Takashi Iwai wrote:
The ALSA PCM core refers to the appl_ptr value stored on the mmapped page that is shared between kernel and user-space. Although the reference is performed in the PCM stream lock, it doesn't guarantee the atomic access when the value gets updated concurrently from the user-space on another CPU.
In most of codes, this is no big problem, but still there are a few places that may result in slight inconsistencies because they access runtime->control->appl_ptr multiple times; that is, the second read might be a different value from the first value. It can be even backward or jumping, as we have no control for it. Hence, the calculation may give an unexpected value. Luckily, there is no security vulnerability by that, as far as I've checked. But still we should address it.

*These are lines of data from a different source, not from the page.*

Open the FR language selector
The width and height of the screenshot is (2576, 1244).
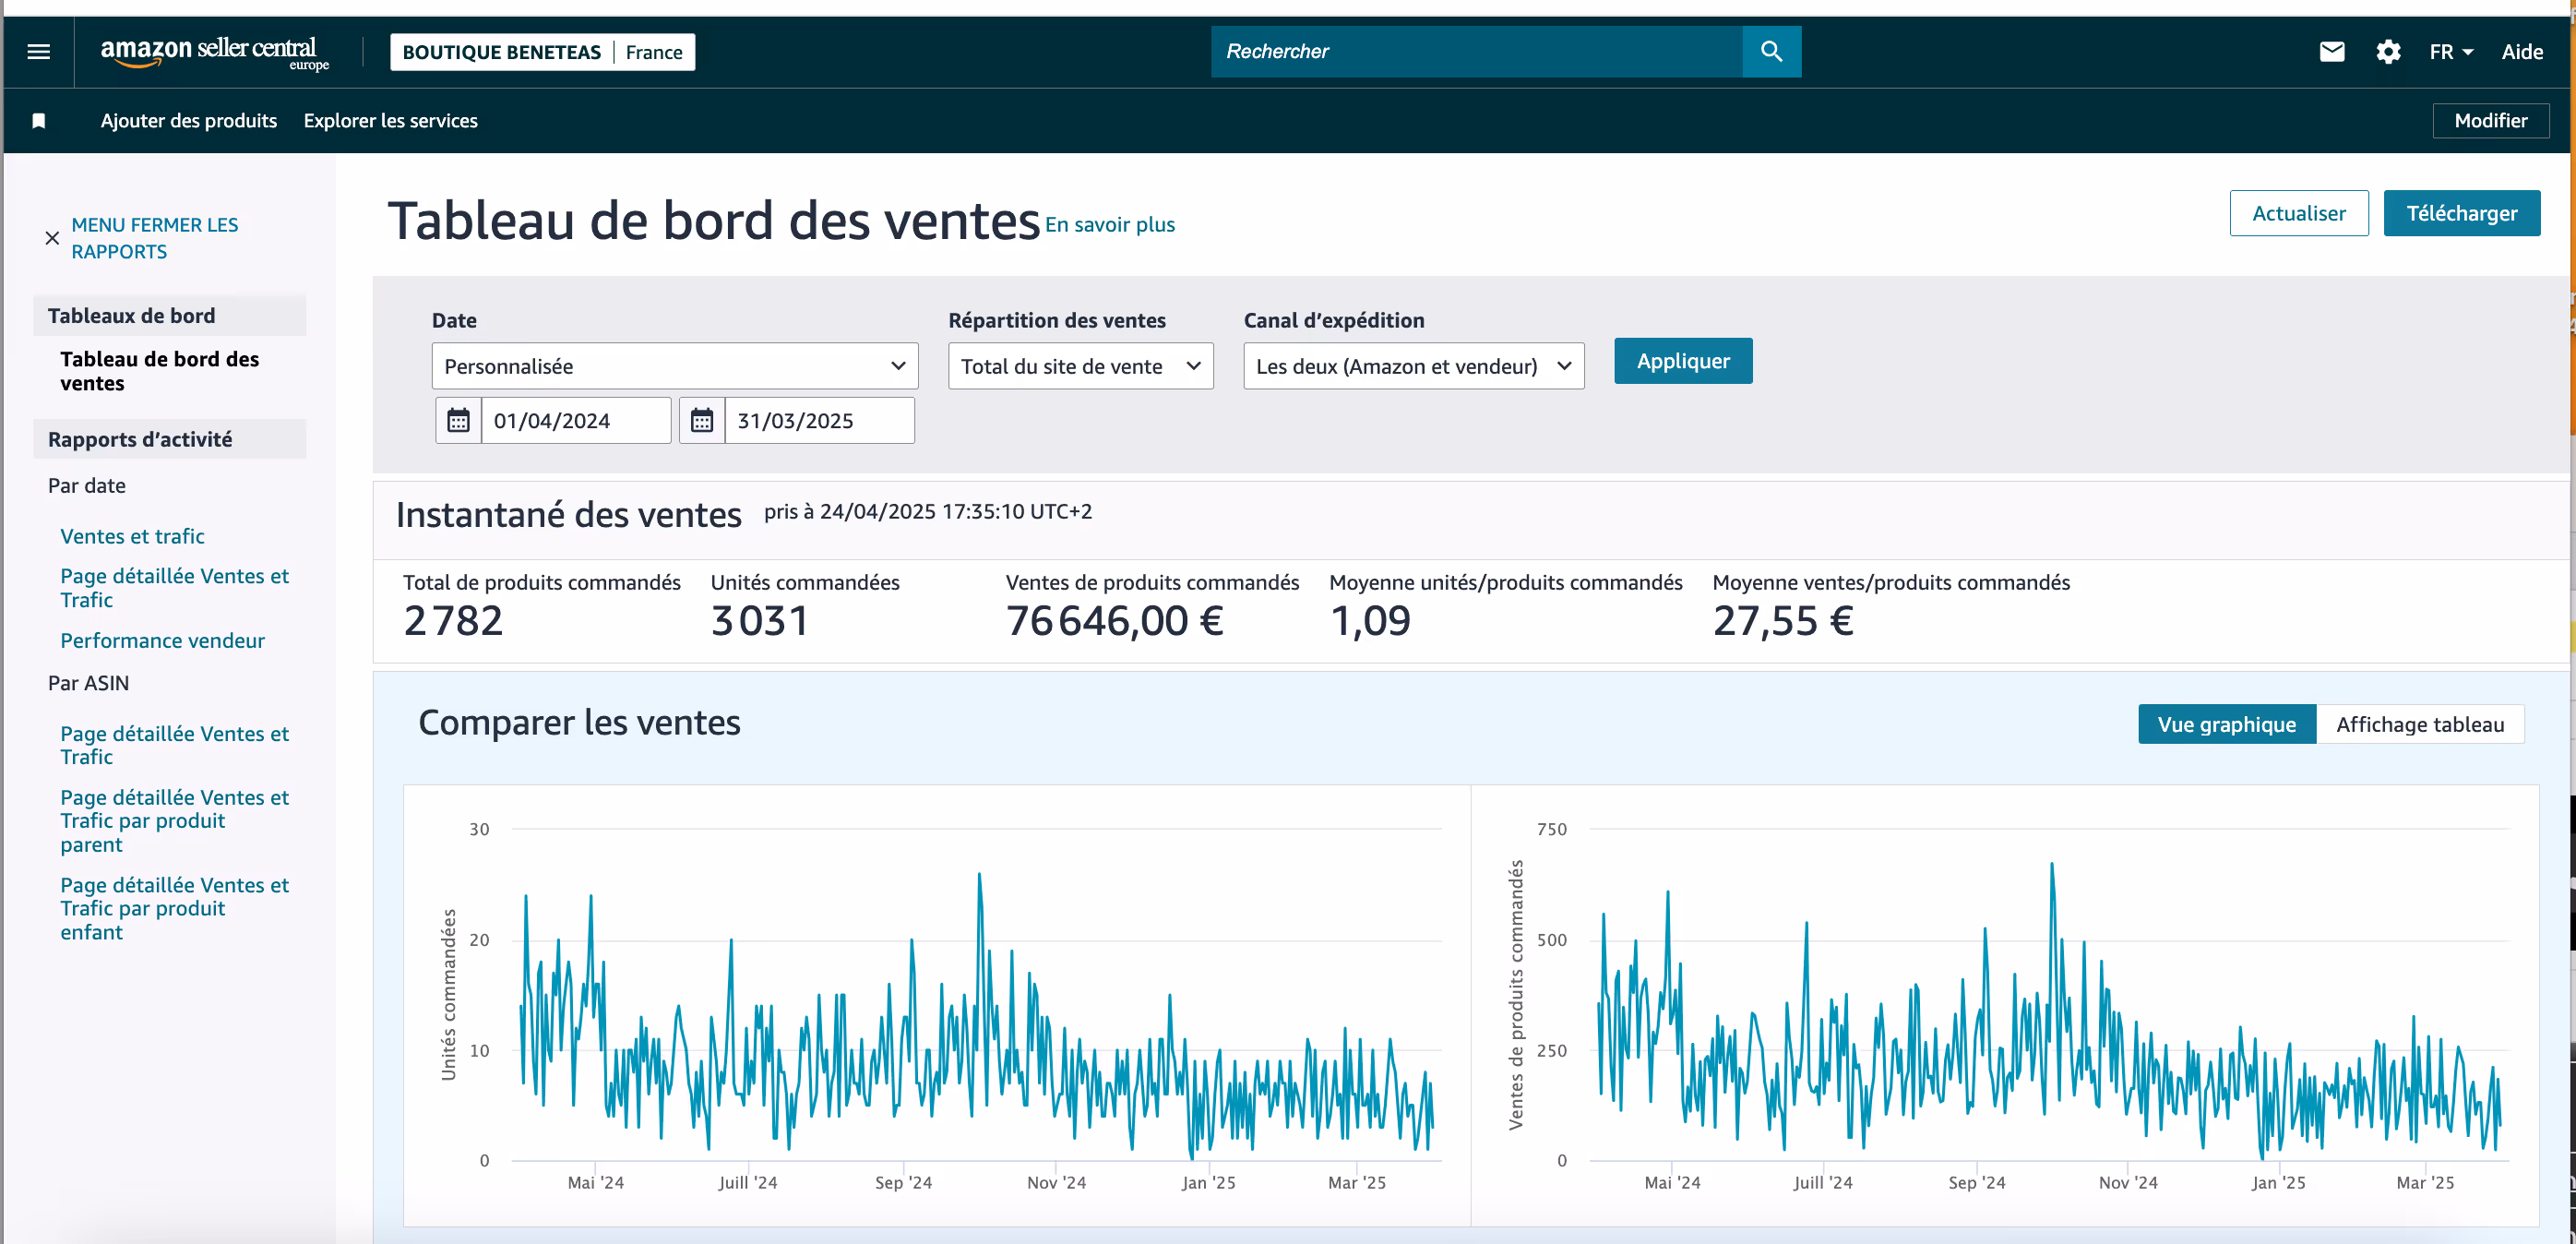coord(2450,52)
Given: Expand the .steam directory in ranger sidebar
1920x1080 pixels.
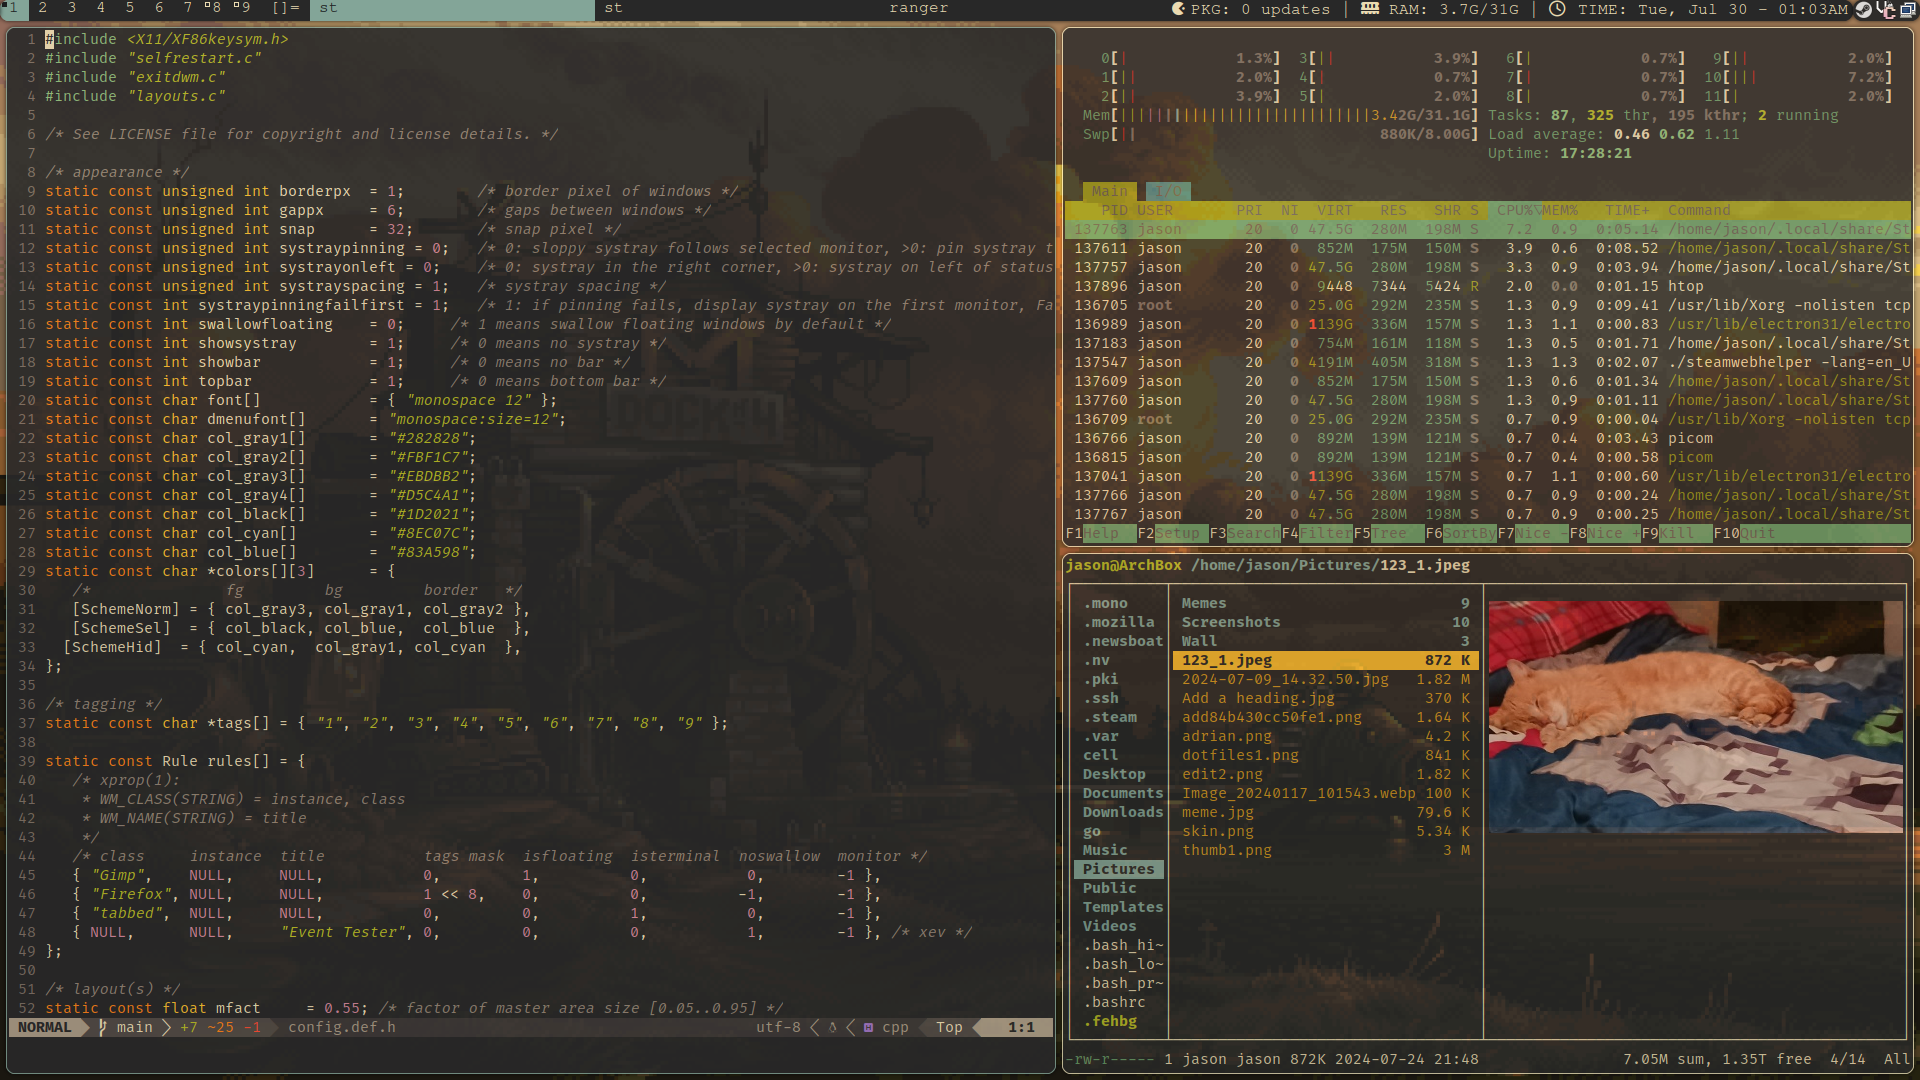Looking at the screenshot, I should [x=1111, y=717].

This patch tries to reduce such possible cases. The fix is simple -- we just read once, store it to a local variable and use it for the rest calculations.
It is likely that the compiler's optimizer already merged multiple accesses and used a temporary register.
However, if the compiler can do this transformation, it can also do the reverse transformation. So this new code does not actually guarantee that there is a single atomic access. That can be enforced only with READ_ONCE():
if (runtime->silence_size < runtime->boundary) { snd_pcm_sframes_t noise_dist, n;
if (runtime->silence_start != runtime->control->appl_ptr) {
n = runtime->control->appl_ptr - runtime->silence_start;
snd_pcm_uframes_t appl_ptr = runtime->control->appl_ptr;
snd_pcm_uframes_t appl_ptr = READ_ONCE(runtime->control->appl_ptr); etc.